四、术后镇痛:疼痛不用硬扛,安全用药是关键
很多患者担心镇痛药“会上瘾”而拒绝用药,其实:
- 术后疼痛影响康复:疼痛会导致血压升高、不敢咳嗽翻身,增加感染和血栓风险。
- 镇痛药成瘾率极低:在医生指导下短期规范使用,成瘾风险低于0.1%。
- 常见镇痛方式:
- 镇痛泵(PCA):患者可自控给药,安全方便。
- 神经阻滞导管:适用于肢体手术,镇痛精准且全身影响小。
- 口服/静脉药物:适用于轻中度疼痛。
五、澄清三个常见误区
误区1:“麻醉会让人变傻”
真相:现代麻醉药物代谢快、安全性高,不会对智力造成长期影响。术后出现的记忆力下降、反应变慢多与手术应激、疼痛、睡眠不足有关,通常可恢复。
误区2:“麻醉风险大,能不做就不做”
真相:在规范医疗中,麻醉严重并发症发生率极低。相比麻醉风险,剧烈疼痛引起的应激反应对身体的伤害更大。
误区3:“全麻比局麻危险”
真相:麻醉方式无绝对优劣,关键在于是否适合患者病情。
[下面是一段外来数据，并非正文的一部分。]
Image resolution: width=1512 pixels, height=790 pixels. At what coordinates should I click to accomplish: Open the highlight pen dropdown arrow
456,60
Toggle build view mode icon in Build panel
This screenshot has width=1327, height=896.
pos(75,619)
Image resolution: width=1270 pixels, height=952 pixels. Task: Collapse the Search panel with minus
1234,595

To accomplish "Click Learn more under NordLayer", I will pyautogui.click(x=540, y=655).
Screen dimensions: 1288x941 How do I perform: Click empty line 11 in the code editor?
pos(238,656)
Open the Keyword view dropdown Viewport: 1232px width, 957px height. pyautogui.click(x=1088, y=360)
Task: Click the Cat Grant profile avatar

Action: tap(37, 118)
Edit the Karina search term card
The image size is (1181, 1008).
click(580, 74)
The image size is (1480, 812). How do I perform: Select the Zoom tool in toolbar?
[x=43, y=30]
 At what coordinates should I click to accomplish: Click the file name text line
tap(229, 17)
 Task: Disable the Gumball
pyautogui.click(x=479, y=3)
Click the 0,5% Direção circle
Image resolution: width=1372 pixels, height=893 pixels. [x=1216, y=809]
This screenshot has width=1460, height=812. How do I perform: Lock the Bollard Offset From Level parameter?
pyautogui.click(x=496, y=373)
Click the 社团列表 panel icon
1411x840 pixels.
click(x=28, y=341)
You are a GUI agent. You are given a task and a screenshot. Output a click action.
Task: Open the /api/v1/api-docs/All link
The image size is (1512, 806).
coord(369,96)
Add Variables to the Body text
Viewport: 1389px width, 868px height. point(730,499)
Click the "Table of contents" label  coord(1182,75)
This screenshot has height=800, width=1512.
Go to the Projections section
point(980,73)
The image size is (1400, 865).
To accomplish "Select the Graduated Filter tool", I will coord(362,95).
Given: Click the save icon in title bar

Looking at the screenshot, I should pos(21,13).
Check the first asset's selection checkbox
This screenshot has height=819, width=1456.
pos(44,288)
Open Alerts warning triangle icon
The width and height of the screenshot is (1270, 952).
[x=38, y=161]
麻醉医生会根据具体情况选择最安全的方式。
六、急诊科医生想对你说
麻醉镇痛是一门严谨的专业技术,也是多科室协作的重要环节。在急诊,我们常与麻醉医生并肩作战,在最短时间内为患者制定安全、有效的镇痛方案。
如果你或家人即将接受手术,请:
- 如实告知病史与用药情况;
- 理解并配合术前禁食要求;
- 术后主动表达疼痛,合理使用镇痛措施。
疼痛无需忍,麻醉不必怕。信任你的医疗团队,我们共同为你保驾护航。